(What to produce) Find every line below that contains the word "Where" and copy each one in full.

(Data shown)
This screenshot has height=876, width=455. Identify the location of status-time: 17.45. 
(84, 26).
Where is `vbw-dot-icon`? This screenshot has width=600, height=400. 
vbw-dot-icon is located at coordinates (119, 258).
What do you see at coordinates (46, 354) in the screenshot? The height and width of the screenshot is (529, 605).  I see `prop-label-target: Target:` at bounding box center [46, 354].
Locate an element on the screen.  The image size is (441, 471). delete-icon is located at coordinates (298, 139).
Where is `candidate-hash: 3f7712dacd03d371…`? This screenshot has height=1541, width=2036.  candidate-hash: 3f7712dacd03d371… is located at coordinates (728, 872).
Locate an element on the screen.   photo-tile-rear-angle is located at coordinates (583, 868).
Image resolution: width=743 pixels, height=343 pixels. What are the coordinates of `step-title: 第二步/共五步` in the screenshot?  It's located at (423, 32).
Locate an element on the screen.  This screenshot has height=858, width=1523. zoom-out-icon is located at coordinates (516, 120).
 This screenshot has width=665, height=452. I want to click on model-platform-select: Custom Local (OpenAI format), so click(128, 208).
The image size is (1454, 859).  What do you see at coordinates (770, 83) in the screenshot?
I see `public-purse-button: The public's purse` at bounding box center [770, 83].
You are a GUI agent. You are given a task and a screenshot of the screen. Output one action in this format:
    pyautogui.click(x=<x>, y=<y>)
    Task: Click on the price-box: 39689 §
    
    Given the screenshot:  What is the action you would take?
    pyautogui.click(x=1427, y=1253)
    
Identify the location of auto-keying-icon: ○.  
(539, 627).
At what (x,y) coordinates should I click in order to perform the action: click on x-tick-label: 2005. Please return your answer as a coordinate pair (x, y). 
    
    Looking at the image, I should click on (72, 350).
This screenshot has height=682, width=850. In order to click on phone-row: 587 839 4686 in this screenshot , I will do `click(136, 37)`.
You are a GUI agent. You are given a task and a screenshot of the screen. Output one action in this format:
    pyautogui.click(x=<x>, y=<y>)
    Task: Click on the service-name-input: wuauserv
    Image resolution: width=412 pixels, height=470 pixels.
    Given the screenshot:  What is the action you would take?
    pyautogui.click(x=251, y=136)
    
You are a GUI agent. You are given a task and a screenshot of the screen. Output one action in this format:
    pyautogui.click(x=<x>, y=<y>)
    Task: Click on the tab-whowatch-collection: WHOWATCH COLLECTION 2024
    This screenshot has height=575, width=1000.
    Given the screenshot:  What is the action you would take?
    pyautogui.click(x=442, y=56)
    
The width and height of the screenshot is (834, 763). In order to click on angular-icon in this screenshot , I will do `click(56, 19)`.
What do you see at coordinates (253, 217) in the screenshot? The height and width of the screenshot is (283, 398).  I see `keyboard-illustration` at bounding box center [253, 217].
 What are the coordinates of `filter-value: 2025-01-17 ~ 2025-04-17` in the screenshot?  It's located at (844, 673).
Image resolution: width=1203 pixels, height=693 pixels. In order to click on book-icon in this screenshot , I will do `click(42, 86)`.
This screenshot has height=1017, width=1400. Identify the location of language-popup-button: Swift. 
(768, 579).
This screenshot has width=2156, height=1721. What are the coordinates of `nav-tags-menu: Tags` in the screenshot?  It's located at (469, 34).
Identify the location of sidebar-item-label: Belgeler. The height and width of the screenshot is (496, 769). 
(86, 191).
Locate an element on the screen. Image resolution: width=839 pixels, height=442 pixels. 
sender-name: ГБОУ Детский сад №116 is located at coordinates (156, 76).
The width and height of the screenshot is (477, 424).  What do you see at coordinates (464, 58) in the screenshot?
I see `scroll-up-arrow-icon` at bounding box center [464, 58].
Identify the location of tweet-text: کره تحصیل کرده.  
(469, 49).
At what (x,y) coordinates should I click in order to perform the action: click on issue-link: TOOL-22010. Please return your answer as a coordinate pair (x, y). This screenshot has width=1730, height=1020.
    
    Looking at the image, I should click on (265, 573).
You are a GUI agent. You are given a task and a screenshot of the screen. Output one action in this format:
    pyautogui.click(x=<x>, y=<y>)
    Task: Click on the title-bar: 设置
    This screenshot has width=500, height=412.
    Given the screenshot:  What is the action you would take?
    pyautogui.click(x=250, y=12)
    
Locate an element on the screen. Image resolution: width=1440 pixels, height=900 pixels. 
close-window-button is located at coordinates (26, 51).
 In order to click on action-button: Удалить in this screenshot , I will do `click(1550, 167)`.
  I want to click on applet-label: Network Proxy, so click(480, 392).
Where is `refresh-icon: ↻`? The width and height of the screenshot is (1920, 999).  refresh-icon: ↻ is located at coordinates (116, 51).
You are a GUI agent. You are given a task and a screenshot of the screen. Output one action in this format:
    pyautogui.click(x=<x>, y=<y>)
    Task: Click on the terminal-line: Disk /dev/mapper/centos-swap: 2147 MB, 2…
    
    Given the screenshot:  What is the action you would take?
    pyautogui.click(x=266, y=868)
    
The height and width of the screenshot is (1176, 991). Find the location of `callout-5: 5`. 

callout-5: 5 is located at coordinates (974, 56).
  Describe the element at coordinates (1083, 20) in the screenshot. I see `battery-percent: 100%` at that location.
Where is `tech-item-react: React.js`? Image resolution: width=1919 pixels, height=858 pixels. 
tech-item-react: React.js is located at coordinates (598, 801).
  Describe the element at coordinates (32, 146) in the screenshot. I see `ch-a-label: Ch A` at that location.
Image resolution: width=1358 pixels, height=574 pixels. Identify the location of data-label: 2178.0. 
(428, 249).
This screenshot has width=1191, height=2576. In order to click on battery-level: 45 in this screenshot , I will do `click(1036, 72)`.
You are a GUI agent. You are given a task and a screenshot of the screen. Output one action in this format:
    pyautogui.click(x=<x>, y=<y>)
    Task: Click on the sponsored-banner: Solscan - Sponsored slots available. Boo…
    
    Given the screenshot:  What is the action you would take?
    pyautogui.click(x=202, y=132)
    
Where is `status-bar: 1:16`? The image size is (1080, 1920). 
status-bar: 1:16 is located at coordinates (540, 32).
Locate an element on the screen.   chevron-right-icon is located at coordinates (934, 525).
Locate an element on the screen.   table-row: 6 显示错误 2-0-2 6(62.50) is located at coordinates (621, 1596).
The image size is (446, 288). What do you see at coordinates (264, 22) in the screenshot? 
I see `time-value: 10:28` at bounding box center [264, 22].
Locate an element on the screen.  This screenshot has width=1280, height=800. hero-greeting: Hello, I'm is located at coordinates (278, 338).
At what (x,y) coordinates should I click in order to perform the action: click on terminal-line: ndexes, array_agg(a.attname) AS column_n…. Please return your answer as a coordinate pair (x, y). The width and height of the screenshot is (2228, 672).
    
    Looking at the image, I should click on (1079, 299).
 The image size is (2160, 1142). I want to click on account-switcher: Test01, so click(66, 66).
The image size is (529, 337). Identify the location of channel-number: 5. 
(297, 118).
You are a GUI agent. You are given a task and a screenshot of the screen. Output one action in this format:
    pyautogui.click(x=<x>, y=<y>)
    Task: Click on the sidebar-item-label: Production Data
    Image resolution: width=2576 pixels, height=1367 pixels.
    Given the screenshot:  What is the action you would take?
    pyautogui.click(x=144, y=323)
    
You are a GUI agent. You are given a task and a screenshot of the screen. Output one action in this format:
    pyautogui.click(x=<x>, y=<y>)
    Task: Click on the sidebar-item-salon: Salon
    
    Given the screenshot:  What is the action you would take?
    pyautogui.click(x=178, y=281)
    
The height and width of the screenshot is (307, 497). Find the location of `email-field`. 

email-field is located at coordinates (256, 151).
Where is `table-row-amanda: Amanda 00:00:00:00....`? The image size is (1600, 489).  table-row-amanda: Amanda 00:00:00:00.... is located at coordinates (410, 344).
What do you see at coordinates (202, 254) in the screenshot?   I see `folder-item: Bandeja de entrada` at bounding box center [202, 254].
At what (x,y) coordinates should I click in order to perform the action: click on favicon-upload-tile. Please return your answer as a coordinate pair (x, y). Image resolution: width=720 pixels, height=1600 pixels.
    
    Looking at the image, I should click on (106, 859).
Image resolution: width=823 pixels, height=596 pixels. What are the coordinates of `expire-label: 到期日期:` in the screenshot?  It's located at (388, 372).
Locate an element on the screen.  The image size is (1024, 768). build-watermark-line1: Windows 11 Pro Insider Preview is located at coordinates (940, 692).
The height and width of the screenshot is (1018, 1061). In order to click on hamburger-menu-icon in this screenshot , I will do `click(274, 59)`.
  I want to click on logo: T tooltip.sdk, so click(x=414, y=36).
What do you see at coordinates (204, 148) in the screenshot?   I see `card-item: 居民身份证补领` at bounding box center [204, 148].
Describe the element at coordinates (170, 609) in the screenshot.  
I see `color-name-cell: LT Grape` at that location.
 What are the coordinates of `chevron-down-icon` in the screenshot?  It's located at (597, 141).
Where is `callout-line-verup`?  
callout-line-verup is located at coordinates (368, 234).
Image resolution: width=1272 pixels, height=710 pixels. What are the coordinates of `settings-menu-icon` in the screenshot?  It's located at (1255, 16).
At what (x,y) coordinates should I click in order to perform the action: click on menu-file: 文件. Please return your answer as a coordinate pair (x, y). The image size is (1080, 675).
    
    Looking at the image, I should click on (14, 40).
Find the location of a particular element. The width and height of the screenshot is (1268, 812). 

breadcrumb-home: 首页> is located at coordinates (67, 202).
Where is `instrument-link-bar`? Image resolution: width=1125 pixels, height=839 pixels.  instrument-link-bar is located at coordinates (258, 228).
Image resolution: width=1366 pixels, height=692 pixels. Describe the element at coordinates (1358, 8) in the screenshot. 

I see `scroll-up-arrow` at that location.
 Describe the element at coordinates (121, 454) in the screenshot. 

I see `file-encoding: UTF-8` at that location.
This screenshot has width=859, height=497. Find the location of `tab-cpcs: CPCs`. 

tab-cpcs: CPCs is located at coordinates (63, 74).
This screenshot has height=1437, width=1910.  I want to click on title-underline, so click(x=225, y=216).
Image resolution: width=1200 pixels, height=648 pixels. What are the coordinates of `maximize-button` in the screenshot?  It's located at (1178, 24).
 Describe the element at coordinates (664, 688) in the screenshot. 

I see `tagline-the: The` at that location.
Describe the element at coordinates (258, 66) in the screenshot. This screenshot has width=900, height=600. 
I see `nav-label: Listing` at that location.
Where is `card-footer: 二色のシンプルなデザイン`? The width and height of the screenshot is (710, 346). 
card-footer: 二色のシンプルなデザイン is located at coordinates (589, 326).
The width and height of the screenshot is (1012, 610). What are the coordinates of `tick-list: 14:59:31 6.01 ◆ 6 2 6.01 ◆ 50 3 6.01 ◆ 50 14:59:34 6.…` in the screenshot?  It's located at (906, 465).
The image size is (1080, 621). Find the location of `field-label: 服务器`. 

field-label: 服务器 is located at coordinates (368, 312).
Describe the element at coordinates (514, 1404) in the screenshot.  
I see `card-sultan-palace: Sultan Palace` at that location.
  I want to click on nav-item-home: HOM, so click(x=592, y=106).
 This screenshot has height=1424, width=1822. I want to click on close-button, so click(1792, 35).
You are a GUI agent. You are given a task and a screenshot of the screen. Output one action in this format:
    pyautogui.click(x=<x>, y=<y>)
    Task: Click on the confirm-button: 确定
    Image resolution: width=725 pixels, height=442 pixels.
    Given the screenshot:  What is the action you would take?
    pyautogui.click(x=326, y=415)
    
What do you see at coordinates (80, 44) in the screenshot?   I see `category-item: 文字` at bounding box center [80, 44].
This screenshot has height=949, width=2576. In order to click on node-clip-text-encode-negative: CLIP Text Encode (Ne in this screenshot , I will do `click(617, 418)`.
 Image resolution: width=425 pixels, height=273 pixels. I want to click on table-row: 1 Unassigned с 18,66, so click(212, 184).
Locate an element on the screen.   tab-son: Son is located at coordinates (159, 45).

(Answer to this exercise)
Where is `vbw-dot-icon`? This screenshot has width=600, height=400. 
Where is `candidate-hash: 3f7712dacd03d371…`? This screenshot has height=1541, width=2036.  candidate-hash: 3f7712dacd03d371… is located at coordinates (728, 872).
Where is `refresh-icon: ↻`? The width and height of the screenshot is (1920, 999).  refresh-icon: ↻ is located at coordinates (116, 51).
Where is `tech-item-react: React.js`? Image resolution: width=1919 pixels, height=858 pixels. 
Where is `status-bar: 1:16`? The image size is (1080, 1920). 
Where is `table-row-amanda: Amanda 00:00:00:00....`? The image size is (1600, 489).  table-row-amanda: Amanda 00:00:00:00.... is located at coordinates (410, 344).
Where is `callout-line-verup`?  
Where is `instrument-link-bar`? Image resolution: width=1125 pixels, height=839 pixels.  instrument-link-bar is located at coordinates (258, 228).
Where is `card-footer: 二色のシンプルなデザイン`? The width and height of the screenshot is (710, 346). 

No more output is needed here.